Last month I offered a workshop on what climate change might mean for higher education. I’m just starting to do this kind of thing, so I’d like to share and document it here.
The setting was the ShapingEDU Virtual Summer Camp. That meant a bunch of folks interested in education and technology, mostly (all?) in higher ed. Sessions covered a wide range of topics: AI, libraries, storytelling, race, gender, cloud computing, science fiction as metaphor, etc.
What I sought to do was get people working in an around ed tech to think about how the climate crisis could change their work over the next generation. From the description: “[F]rom campus buildings to teaching and research… [p]articipants will each start developing an educational technology plan for the fraught years ahead.”
In practice, that meant a session framed around what I see as three the topic’s major domains:
- The physical campus
- Research
- Teaching
- Campus-community relations
- Campuses engaging the nonacademic world as a whole.
Time was very limited, so I quickly presented key ideas and questions for each domain, then asked participants to write about how their work might change, and how best to support that transformation. That writing could take place in the Zoom chat and in other locations – I recommended Google Docs or similar.

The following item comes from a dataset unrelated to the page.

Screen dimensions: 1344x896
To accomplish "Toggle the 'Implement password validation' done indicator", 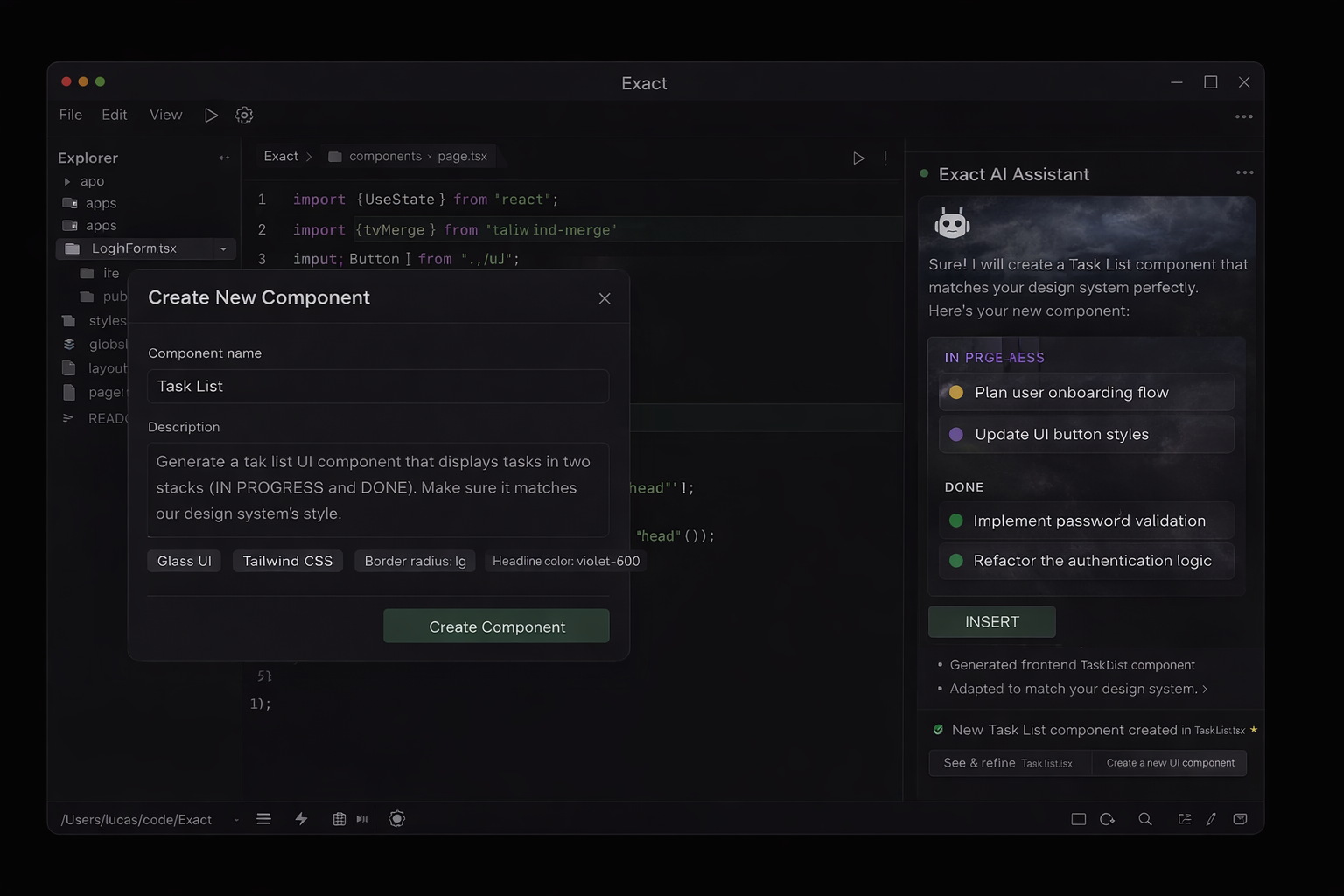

I shared a Google Slides presentation to anchor my prompts:
As is usual for me, that’s a lot of slides in a hurry. I think people absorbed them.
Overall, the workshop went well, from what I can tell. People were interested throughout, based on most of them sticking around and participating. Folks gradually responded to the general discussion. The topic is daunting, so breaking it down into subdomains and giving folks practical ways to think about it seemed to help.
ASU brought in a visual facilitator to graphically reflect the session. I was very impressed by what they created, and am delighted to have their permission to share it here:
I like the visual byplay between red/orange for heat and crisis, versus green for optimism and engagement. The artist seems to have been attracted to the solarpunk vision, as you can see on the image’s bottom half.
ASU also recorded the session and posted the results to YouTube:
Some quick thoughts:
First, I want to be transparent about my work, which has been a personal principle for decades now. As I do more and more on the climate crisis, I hope to share that effort with as big an audience as possible.
Second, I hope these materials are useful. Please grab stuff for your own workshops, classes, presentations, etc.
Third, I’m not sure if this workshop’s ambition was too great for a single hour. It’s like the old class coverage question, shallow versus deep? Would it have been better to downplay all topics except the third, teaching?
Fourth, I counted on the ShapingEDU crowd to participate, given that group’s history, and they did. Yet this approach might not work for everyone else. Were my questions well chosen? Should I have added other interactive exercises: quick polls, shared whiteboarding (on Jamboard, Miro, or whatever)? Perhaps my attempt to cover a lot of ground in a hurry didn’t surface divisions of opinion within the group. A four quarters exercise might bring those out. What else would be appropriate and productive?
Fifth, the topic is emotionally daunting, even devastating. I tried to strike a balance between sharing threatening information and encouraging productive optimism. I’m not sure this succeeded. Is this something to scaffold and make present in greater detail and intensity?
Sixth, I made a point right away of not giving a climate science 101 presentation. There wasn’t time and there are plenty of ways for people to pick that up. Yet I didn’t identify sources. I do this in the notes for Universities on Fire; should I have offered a link or quick guide?
Seventh, I was delighted to see participation. Should that extend beyond a single hour of Zoom? That is, I post about the climate crisis and academia on my blog, which is open to comments and links from other blogs. The Future Trends Forum already has a subtheme on the topic. Should we go further? People could connect with more interested people and share their thoughts asynchronously. Asynch also helps us get past the global time zone problem for synchronous events. Perhaps I could set up a hashtag for Twitter etc., or launch a discussion board, or a dedicated blog? Maybe create a YouTube series for a fuller multimedia effect.
Eighth: there is a growing number of climate change workshops in the world, each aimed at a different audience and hitting distinct themes. Climate change and leadership, climate change for executives, climate and health, etc. Right now I’m offering generic materials aimed at everyone in or adjacent to academia. This ShapingEDU event targeted an ed-tech-ish group. Would it be worth carving out different offerings for distinct subgroups and interests?
My thanks to ShapingEDU and ASU for hosting this workshop. Thanks to GraphicRecordingStudio.com for the rich imagery. Thanks, too, to the participants for thinking together with me.